By the rivers of Babylon

by the rushing waters of Prosperity,
and the mighty flood of Security

there we sat down, yea, we wept, when we remembered Zion.

At least, we thought we remembered.
We had this picture in our heads anyway,
clear as day
of a world, a nation, a life
permeated with Shalom.

We hanged our harps upon the willows in the midst thereof.
For there they that carried us away captive required of us a song;
and they that wasted us required of us mirth, saying,
Sing us one of the songs of Zion.
How shall we sing the Lord’s song in a strange land?

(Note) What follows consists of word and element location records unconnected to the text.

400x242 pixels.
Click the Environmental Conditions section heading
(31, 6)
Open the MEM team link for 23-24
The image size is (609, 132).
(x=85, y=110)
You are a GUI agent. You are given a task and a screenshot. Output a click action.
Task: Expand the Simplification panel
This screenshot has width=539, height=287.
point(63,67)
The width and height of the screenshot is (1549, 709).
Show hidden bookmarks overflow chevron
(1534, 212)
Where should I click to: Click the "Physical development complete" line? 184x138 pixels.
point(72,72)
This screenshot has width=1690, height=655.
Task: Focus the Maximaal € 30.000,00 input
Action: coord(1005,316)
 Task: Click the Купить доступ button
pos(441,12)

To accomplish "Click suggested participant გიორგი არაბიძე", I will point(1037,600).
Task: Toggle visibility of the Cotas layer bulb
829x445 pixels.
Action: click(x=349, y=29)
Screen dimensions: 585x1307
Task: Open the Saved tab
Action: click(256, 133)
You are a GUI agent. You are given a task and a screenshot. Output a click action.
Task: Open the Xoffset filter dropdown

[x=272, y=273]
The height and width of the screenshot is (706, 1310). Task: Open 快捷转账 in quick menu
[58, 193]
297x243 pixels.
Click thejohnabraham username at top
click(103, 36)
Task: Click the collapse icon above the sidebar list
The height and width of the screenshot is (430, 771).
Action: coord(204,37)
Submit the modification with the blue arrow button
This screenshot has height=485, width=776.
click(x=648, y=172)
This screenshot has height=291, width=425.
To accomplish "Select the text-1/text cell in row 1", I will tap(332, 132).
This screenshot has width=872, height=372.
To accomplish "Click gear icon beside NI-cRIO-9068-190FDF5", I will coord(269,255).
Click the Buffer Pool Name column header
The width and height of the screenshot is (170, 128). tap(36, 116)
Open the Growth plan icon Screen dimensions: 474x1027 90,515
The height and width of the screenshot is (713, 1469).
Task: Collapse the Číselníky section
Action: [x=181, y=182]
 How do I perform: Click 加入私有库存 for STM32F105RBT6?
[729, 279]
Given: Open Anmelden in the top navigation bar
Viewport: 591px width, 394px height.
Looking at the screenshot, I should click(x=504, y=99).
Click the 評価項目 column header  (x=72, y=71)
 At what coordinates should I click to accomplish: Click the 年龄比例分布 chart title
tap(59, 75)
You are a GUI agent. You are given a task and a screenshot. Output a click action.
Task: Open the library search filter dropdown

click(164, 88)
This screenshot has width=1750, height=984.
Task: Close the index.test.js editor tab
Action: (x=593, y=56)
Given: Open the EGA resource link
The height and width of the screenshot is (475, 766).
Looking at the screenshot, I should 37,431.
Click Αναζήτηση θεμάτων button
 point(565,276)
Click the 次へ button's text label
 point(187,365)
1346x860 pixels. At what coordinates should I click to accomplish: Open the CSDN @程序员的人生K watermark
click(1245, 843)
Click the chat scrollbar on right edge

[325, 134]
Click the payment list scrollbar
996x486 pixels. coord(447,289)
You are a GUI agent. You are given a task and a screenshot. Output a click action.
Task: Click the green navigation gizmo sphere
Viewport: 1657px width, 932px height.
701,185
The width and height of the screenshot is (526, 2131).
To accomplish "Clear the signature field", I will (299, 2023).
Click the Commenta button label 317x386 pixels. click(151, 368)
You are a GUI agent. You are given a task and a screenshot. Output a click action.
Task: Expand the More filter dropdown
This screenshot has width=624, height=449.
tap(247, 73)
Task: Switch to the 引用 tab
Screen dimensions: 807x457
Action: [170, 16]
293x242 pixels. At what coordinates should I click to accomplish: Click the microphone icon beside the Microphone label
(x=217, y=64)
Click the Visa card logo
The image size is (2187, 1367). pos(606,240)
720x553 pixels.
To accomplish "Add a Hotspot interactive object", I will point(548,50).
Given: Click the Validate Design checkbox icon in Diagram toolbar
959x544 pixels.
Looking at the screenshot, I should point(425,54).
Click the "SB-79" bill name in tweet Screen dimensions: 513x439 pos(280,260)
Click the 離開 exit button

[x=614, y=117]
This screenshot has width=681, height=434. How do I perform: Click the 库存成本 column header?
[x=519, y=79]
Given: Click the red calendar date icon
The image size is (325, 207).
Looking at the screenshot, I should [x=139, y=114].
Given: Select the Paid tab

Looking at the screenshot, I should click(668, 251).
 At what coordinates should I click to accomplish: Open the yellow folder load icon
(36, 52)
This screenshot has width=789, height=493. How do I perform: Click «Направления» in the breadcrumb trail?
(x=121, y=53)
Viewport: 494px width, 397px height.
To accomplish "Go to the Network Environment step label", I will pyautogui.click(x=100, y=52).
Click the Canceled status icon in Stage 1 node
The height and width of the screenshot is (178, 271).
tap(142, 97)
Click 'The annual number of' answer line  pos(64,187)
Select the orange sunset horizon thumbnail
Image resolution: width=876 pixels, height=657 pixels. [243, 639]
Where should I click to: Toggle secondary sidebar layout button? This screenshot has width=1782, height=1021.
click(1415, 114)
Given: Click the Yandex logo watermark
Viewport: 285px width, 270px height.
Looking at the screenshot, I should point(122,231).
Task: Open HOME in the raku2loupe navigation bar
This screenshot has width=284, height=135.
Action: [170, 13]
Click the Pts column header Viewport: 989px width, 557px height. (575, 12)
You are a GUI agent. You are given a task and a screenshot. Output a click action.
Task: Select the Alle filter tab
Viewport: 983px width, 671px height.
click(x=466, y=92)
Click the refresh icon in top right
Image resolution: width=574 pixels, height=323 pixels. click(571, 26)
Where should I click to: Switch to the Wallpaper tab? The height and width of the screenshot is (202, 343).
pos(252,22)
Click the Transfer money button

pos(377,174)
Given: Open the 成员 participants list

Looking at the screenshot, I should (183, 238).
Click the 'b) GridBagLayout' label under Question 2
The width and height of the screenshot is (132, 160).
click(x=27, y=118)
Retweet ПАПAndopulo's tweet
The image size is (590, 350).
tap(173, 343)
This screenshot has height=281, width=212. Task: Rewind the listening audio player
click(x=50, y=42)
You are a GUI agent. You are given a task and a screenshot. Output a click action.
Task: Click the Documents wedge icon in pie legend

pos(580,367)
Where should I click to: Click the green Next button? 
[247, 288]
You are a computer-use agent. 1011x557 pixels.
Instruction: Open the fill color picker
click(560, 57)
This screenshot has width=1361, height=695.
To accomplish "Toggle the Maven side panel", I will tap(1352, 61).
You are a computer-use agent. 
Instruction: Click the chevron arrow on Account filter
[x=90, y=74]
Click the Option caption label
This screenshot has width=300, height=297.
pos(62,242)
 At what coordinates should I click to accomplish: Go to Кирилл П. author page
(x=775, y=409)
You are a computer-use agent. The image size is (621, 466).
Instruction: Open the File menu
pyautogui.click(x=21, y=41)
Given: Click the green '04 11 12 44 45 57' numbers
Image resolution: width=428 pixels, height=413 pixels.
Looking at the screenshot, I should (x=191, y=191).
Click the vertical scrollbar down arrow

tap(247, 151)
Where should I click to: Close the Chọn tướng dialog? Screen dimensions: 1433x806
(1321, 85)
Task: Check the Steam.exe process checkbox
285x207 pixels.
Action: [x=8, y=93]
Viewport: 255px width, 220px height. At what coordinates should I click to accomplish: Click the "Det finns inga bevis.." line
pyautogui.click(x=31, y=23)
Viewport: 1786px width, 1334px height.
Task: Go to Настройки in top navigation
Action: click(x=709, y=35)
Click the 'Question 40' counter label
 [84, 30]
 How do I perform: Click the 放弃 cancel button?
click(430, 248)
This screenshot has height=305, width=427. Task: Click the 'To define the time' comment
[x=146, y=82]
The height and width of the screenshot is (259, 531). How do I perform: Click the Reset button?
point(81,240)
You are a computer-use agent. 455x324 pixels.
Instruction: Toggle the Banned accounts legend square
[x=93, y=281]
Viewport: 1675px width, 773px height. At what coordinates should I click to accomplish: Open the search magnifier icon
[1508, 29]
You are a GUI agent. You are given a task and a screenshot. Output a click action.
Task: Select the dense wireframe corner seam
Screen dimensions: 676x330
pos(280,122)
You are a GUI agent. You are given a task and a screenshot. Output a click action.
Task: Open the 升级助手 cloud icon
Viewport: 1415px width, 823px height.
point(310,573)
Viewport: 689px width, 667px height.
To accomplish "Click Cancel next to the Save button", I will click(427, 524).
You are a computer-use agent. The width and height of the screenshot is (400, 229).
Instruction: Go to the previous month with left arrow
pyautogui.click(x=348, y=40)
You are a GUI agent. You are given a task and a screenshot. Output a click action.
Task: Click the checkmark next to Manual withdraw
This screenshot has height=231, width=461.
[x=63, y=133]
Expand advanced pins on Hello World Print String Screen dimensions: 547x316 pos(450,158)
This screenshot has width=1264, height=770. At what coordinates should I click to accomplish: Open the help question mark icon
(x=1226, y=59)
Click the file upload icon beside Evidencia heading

But then these punk teenagers stole our harps –
plucked them right off the trees!
(Kids these days have no respect for private property.)
And they started singing a new song.

And it reminded us
(some of us, the more honest among us)
of the songs of Zion.
The tunes were familiar,
yet more generous and varied,
and the beat was more ingenious
and insistent.

If I forget thee, O Jerusalem, let my right hand forget her cunning.
If I do not remember thee, let my tongue cleave to the roof of my mouth;
if I prefer not Jerusalem above my chief joy.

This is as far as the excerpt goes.